■ **YOUR ASSIGNMENT**
Would you print the records below without changing anything?

■ **TASK INPUT**
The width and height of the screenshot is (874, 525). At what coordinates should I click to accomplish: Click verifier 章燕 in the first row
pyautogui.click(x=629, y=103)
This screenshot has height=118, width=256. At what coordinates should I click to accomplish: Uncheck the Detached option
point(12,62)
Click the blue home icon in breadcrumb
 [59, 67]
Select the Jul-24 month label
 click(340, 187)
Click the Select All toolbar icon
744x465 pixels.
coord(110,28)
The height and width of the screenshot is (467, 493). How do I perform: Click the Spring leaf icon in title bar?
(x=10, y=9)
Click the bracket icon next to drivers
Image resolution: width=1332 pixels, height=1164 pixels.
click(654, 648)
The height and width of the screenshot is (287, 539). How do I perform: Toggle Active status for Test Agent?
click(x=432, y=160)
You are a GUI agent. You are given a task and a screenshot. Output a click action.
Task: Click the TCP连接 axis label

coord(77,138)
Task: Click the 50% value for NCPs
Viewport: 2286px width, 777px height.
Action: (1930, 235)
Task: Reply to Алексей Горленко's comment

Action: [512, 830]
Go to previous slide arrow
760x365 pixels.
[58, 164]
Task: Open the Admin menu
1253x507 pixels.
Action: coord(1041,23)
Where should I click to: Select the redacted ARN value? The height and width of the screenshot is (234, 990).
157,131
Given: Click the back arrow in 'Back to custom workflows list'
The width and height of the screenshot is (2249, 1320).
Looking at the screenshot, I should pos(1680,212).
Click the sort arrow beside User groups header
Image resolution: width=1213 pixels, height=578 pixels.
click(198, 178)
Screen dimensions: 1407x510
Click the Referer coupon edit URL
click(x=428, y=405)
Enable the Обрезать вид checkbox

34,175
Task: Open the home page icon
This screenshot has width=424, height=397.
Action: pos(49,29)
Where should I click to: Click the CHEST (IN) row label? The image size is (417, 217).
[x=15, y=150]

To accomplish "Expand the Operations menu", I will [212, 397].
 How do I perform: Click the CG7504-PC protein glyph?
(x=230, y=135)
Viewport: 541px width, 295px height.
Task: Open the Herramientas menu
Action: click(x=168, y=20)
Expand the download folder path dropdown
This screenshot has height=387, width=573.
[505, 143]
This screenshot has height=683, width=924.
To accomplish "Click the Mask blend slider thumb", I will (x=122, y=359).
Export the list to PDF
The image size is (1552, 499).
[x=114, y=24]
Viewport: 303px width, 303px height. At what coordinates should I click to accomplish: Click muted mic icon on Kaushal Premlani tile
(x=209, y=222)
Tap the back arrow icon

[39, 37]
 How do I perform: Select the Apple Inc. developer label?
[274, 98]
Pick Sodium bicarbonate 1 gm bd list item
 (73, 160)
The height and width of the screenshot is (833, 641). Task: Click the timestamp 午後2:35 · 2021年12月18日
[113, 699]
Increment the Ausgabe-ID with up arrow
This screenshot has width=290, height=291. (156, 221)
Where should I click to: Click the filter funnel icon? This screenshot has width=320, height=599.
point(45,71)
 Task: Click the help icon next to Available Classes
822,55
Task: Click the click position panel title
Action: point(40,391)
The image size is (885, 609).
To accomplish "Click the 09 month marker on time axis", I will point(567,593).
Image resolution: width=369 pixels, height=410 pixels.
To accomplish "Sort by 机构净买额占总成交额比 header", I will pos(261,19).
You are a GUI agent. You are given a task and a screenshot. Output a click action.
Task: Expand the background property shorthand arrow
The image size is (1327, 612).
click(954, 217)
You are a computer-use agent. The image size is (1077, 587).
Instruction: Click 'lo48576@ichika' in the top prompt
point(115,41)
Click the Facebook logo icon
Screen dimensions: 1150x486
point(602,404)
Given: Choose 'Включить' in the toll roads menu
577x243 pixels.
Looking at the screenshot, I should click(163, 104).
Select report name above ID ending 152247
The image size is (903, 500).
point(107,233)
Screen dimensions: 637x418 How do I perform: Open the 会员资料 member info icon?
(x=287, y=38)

■ **EXERCISE RESPONSE**
The width and height of the screenshot is (874, 525). At what coordinates should I click to accomplish: Click verifier 章燕 in the first row
pyautogui.click(x=629, y=103)
This screenshot has height=118, width=256. At what coordinates should I click to accomplish: Uncheck the Detached option
point(12,62)
Click the blue home icon in breadcrumb
 [59, 67]
Select the Jul-24 month label
 click(340, 187)
Click the Select All toolbar icon
744x465 pixels.
coord(110,28)
The height and width of the screenshot is (467, 493). How do I perform: Click the Spring leaf icon in title bar?
(x=10, y=9)
Click the bracket icon next to drivers
Image resolution: width=1332 pixels, height=1164 pixels.
click(654, 648)
The height and width of the screenshot is (287, 539). How do I perform: Toggle Active status for Test Agent?
click(x=432, y=160)
You are a GUI agent. You are given a task and a screenshot. Output a click action.
Task: Click the TCP连接 axis label

coord(77,138)
Task: Click the 50% value for NCPs
Viewport: 2286px width, 777px height.
Action: (1930, 235)
Task: Reply to Алексей Горленко's comment

Action: [512, 830]
Go to previous slide arrow
760x365 pixels.
[58, 164]
Task: Open the Admin menu
1253x507 pixels.
Action: coord(1041,23)
Where should I click to: Select the redacted ARN value? The height and width of the screenshot is (234, 990).
157,131
Given: Click the back arrow in 'Back to custom workflows list'
The width and height of the screenshot is (2249, 1320).
Looking at the screenshot, I should pos(1680,212).
Click the sort arrow beside User groups header
Image resolution: width=1213 pixels, height=578 pixels.
click(198, 178)
Screen dimensions: 1407x510
Click the Referer coupon edit URL
click(x=428, y=405)
Enable the Обрезать вид checkbox

34,175
Task: Open the home page icon
This screenshot has width=424, height=397.
Action: pos(49,29)
Where should I click to: Click the CHEST (IN) row label? The image size is (417, 217).
[x=15, y=150]

To accomplish "Expand the Operations menu", I will [212, 397].
 How do I perform: Click the CG7504-PC protein glyph?
(x=230, y=135)
Viewport: 541px width, 295px height.
Task: Open the Herramientas menu
Action: click(x=168, y=20)
Expand the download folder path dropdown
This screenshot has height=387, width=573.
[505, 143]
This screenshot has height=683, width=924.
To accomplish "Click the Mask blend slider thumb", I will (x=122, y=359).
Export the list to PDF
The image size is (1552, 499).
[x=114, y=24]
Viewport: 303px width, 303px height. At what coordinates should I click to accomplish: Click muted mic icon on Kaushal Premlani tile
(x=209, y=222)
Tap the back arrow icon

[39, 37]
 How do I perform: Select the Apple Inc. developer label?
[274, 98]
Pick Sodium bicarbonate 1 gm bd list item
 (73, 160)
The height and width of the screenshot is (833, 641). Task: Click the timestamp 午後2:35 · 2021年12月18日
[113, 699]
Increment the Ausgabe-ID with up arrow
This screenshot has width=290, height=291. (156, 221)
Where should I click to: Click the filter funnel icon? This screenshot has width=320, height=599.
point(45,71)
 Task: Click the help icon next to Available Classes
822,55
Task: Click the click position panel title
Action: point(40,391)
The image size is (885, 609).
To accomplish "Click the 09 month marker on time axis", I will point(567,593).
Image resolution: width=369 pixels, height=410 pixels.
To accomplish "Sort by 机构净买额占总成交额比 header", I will pos(261,19).
You are a GUI agent. You are given a task and a screenshot. Output a click action.
Task: Expand the background property shorthand arrow
The image size is (1327, 612).
click(954, 217)
You are a computer-use agent. The image size is (1077, 587).
Instruction: Click 'lo48576@ichika' in the top prompt
point(115,41)
Click the Facebook logo icon
Screen dimensions: 1150x486
point(602,404)
Given: Choose 'Включить' in the toll roads menu
577x243 pixels.
Looking at the screenshot, I should click(163, 104).
Select report name above ID ending 152247
The image size is (903, 500).
point(107,233)
Screen dimensions: 637x418 How do I perform: Open the 会员资料 member info icon?
(x=287, y=38)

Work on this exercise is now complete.